[Exercise]
When you write out the entries, keep every line exactly as it appears.

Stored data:
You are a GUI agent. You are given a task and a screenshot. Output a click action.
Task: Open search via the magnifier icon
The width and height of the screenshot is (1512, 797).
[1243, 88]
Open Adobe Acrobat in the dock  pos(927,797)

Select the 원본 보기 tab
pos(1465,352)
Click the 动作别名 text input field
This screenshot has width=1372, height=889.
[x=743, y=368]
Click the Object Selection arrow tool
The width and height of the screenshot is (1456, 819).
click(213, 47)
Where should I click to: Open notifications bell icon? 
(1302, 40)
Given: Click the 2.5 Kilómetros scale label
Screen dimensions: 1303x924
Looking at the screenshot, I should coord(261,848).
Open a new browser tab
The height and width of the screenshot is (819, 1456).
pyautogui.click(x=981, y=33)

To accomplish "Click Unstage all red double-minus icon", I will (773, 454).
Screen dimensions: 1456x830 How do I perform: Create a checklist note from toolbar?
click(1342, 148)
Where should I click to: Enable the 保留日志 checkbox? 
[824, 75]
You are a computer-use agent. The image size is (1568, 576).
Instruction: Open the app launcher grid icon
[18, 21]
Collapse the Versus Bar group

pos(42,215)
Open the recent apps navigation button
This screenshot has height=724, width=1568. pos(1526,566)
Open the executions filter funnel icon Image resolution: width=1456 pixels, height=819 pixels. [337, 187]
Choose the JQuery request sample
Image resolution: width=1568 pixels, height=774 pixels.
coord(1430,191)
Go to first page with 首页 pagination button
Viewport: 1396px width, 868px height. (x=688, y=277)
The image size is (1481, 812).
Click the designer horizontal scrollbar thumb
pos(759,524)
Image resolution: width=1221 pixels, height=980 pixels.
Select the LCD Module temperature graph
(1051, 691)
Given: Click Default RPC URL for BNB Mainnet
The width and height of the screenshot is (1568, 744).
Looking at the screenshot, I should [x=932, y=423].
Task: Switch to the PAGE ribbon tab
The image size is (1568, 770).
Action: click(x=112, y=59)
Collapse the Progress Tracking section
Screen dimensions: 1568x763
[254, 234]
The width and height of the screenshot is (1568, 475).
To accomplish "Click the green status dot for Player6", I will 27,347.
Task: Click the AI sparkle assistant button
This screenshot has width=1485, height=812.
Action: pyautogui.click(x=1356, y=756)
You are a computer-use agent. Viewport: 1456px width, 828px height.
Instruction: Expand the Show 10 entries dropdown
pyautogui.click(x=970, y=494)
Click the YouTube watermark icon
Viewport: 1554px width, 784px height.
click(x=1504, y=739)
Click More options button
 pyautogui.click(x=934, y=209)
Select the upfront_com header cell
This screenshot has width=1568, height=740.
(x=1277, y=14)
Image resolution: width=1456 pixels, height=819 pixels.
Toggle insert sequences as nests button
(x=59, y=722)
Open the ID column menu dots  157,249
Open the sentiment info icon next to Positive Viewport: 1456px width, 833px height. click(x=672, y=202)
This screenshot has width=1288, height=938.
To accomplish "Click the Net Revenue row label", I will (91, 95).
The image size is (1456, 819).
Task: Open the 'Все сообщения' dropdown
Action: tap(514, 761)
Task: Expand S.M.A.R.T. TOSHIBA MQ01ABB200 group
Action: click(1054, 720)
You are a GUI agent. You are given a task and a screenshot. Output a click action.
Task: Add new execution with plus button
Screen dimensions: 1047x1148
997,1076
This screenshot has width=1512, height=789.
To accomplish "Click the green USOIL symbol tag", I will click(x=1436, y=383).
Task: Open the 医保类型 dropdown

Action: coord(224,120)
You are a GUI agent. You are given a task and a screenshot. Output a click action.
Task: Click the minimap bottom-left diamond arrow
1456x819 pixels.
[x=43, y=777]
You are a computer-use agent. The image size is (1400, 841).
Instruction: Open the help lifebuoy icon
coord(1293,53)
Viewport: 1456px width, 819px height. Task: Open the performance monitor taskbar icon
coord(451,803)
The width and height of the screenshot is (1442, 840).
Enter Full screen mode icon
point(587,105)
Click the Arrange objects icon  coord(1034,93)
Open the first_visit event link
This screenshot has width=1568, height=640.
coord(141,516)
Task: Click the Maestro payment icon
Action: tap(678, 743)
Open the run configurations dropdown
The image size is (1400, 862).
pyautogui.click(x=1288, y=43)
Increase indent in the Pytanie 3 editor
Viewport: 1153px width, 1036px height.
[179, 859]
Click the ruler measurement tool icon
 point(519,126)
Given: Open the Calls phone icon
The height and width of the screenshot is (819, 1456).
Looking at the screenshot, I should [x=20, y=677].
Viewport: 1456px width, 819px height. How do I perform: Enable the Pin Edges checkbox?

[Solution]
You are a GUI agent. You are given a task and a screenshot. Output a click action.
Task: Open search via the magnifier icon
The width and height of the screenshot is (1512, 797).
[1243, 88]
Open Adobe Acrobat in the dock  pos(927,797)

Select the 원본 보기 tab
pos(1465,352)
Click the 动作别名 text input field
This screenshot has width=1372, height=889.
[x=743, y=368]
Click the Object Selection arrow tool
The width and height of the screenshot is (1456, 819).
click(213, 47)
Where should I click to: Open notifications bell icon? 
(1302, 40)
Given: Click the 2.5 Kilómetros scale label
Screen dimensions: 1303x924
Looking at the screenshot, I should coord(261,848).
Open a new browser tab
The height and width of the screenshot is (819, 1456).
pyautogui.click(x=981, y=33)

To accomplish "Click Unstage all red double-minus icon", I will (773, 454).
Screen dimensions: 1456x830 How do I perform: Create a checklist note from toolbar?
click(1342, 148)
Where should I click to: Enable the 保留日志 checkbox? 
[824, 75]
You are a computer-use agent. The image size is (1568, 576).
Instruction: Open the app launcher grid icon
[18, 21]
Collapse the Versus Bar group

pos(42,215)
Open the recent apps navigation button
This screenshot has height=724, width=1568. pos(1526,566)
Open the executions filter funnel icon Image resolution: width=1456 pixels, height=819 pixels. [337, 187]
Choose the JQuery request sample
Image resolution: width=1568 pixels, height=774 pixels.
coord(1430,191)
Go to first page with 首页 pagination button
Viewport: 1396px width, 868px height. (x=688, y=277)
The image size is (1481, 812).
Click the designer horizontal scrollbar thumb
pos(759,524)
Image resolution: width=1221 pixels, height=980 pixels.
Select the LCD Module temperature graph
(1051, 691)
Given: Click Default RPC URL for BNB Mainnet
The width and height of the screenshot is (1568, 744).
Looking at the screenshot, I should [x=932, y=423].
Task: Switch to the PAGE ribbon tab
The image size is (1568, 770).
Action: click(x=112, y=59)
Collapse the Progress Tracking section
Screen dimensions: 1568x763
[254, 234]
The width and height of the screenshot is (1568, 475).
To accomplish "Click the green status dot for Player6", I will 27,347.
Task: Click the AI sparkle assistant button
This screenshot has width=1485, height=812.
Action: pyautogui.click(x=1356, y=756)
You are a computer-use agent. Viewport: 1456px width, 828px height.
Instruction: Expand the Show 10 entries dropdown
pyautogui.click(x=970, y=494)
Click the YouTube watermark icon
Viewport: 1554px width, 784px height.
click(x=1504, y=739)
Click More options button
 pyautogui.click(x=934, y=209)
Select the upfront_com header cell
This screenshot has width=1568, height=740.
(x=1277, y=14)
Image resolution: width=1456 pixels, height=819 pixels.
Toggle insert sequences as nests button
(x=59, y=722)
Open the ID column menu dots  157,249
Open the sentiment info icon next to Positive Viewport: 1456px width, 833px height. click(x=672, y=202)
This screenshot has width=1288, height=938.
To accomplish "Click the Net Revenue row label", I will (91, 95).
The image size is (1456, 819).
Task: Open the 'Все сообщения' dropdown
Action: tap(514, 761)
Task: Expand S.M.A.R.T. TOSHIBA MQ01ABB200 group
Action: click(1054, 720)
You are a GUI agent. You are given a task and a screenshot. Output a click action.
Task: Add new execution with plus button
Screen dimensions: 1047x1148
997,1076
This screenshot has width=1512, height=789.
To accomplish "Click the green USOIL symbol tag", I will click(x=1436, y=383).
Task: Open the 医保类型 dropdown

Action: coord(224,120)
You are a GUI agent. You are given a task and a screenshot. Output a click action.
Task: Click the minimap bottom-left diamond arrow
1456x819 pixels.
[x=43, y=777]
You are a computer-use agent. The image size is (1400, 841).
Instruction: Open the help lifebuoy icon
coord(1293,53)
Viewport: 1456px width, 819px height. Task: Open the performance monitor taskbar icon
coord(451,803)
The width and height of the screenshot is (1442, 840).
Enter Full screen mode icon
point(587,105)
Click the Arrange objects icon  coord(1034,93)
Open the first_visit event link
This screenshot has width=1568, height=640.
coord(141,516)
Task: Click the Maestro payment icon
Action: tap(678, 743)
Open the run configurations dropdown
The image size is (1400, 862).
pyautogui.click(x=1288, y=43)
Increase indent in the Pytanie 3 editor
Viewport: 1153px width, 1036px height.
[179, 859]
Click the ruler measurement tool icon
 point(519,126)
Given: Open the Calls phone icon
The height and width of the screenshot is (819, 1456).
Looking at the screenshot, I should [x=20, y=677].
Viewport: 1456px width, 819px height. How do I perform: Enable the Pin Edges checkbox?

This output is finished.